▼▼▼
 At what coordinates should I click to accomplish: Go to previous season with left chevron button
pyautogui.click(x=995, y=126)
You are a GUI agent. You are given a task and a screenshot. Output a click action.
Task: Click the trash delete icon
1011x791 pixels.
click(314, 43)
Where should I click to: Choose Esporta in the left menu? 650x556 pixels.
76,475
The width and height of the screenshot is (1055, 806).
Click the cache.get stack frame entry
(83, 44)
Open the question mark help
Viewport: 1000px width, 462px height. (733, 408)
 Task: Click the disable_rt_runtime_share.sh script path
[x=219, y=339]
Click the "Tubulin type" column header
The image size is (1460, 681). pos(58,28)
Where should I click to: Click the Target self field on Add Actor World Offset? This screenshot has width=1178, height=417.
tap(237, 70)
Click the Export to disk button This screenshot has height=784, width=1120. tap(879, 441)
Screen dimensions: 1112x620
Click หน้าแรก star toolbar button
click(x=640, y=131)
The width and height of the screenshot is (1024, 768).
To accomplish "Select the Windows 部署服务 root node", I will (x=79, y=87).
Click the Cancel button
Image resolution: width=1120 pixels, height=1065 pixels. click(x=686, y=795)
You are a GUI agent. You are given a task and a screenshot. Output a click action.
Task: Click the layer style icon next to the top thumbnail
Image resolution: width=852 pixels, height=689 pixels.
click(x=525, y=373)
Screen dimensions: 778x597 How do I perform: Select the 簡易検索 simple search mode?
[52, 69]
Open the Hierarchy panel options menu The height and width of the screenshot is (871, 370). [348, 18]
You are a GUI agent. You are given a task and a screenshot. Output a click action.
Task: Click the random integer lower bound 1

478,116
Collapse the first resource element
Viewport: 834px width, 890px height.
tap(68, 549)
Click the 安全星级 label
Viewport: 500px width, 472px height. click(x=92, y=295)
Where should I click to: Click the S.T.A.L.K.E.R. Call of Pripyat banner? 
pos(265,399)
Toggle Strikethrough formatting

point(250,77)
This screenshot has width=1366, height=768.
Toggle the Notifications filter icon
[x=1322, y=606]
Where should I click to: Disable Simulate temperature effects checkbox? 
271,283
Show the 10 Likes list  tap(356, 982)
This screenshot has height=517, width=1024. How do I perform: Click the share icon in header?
▲▲▲
• [PROBLEM TO SOLVE] Starting from the line with "Task: Click the random integer lower bound 1" and ending with the final line of the data, quote every line exactly, both ends included.

• [RESPONSE AREA]
Task: Click the random integer lower bound 1

478,116
Collapse the first resource element
Viewport: 834px width, 890px height.
tap(68, 549)
Click the 安全星级 label
Viewport: 500px width, 472px height. click(x=92, y=295)
Where should I click to: Click the S.T.A.L.K.E.R. Call of Pripyat banner? 
pos(265,399)
Toggle Strikethrough formatting

point(250,77)
This screenshot has width=1366, height=768.
Toggle the Notifications filter icon
[x=1322, y=606]
Where should I click to: Disable Simulate temperature effects checkbox? 
271,283
Show the 10 Likes list  tap(356, 982)
This screenshot has height=517, width=1024. How do I perform: Click the share icon in header?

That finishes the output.